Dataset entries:
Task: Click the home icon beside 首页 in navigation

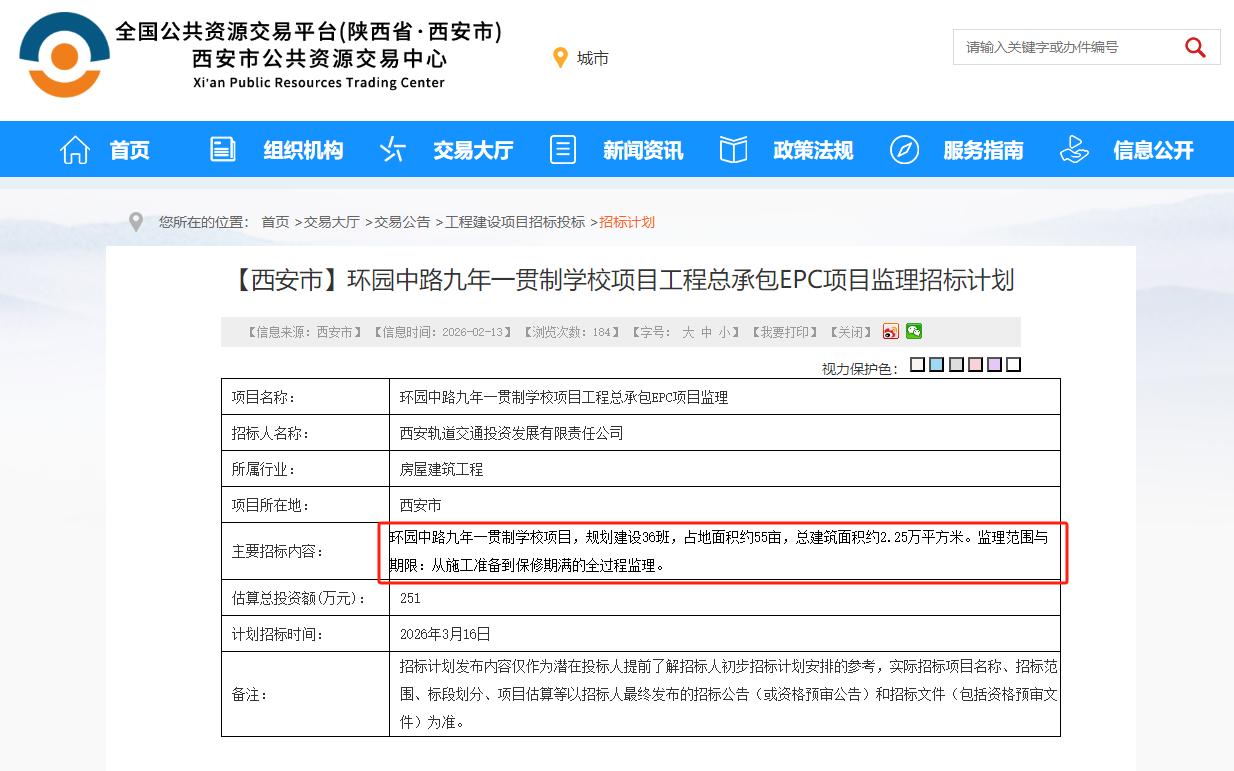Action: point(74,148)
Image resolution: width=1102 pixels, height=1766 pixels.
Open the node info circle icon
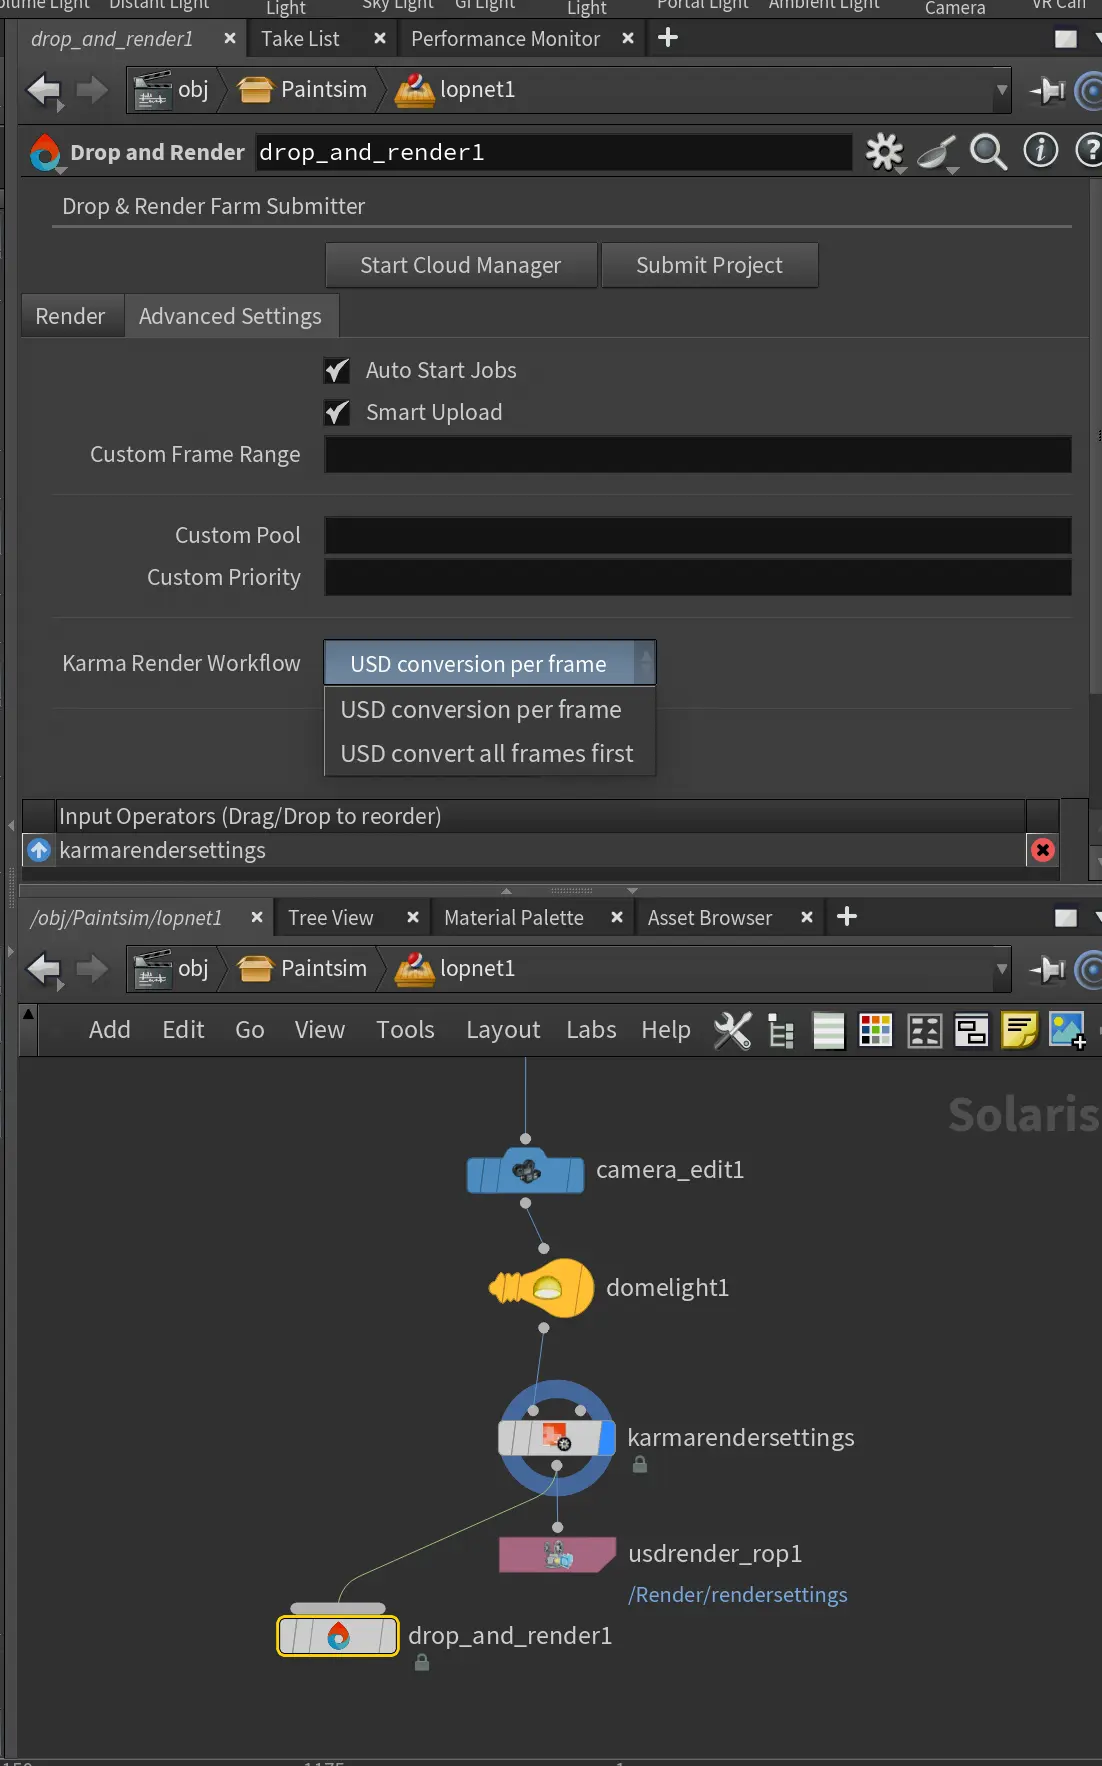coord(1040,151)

Exercise details: Exclude the pictures and print the rest of the data exactly.

Solved exercise:
Task: Click the home icon beside 首页 in navigation

Action: point(74,148)
Image resolution: width=1102 pixels, height=1766 pixels.
Open the node info circle icon
coord(1040,151)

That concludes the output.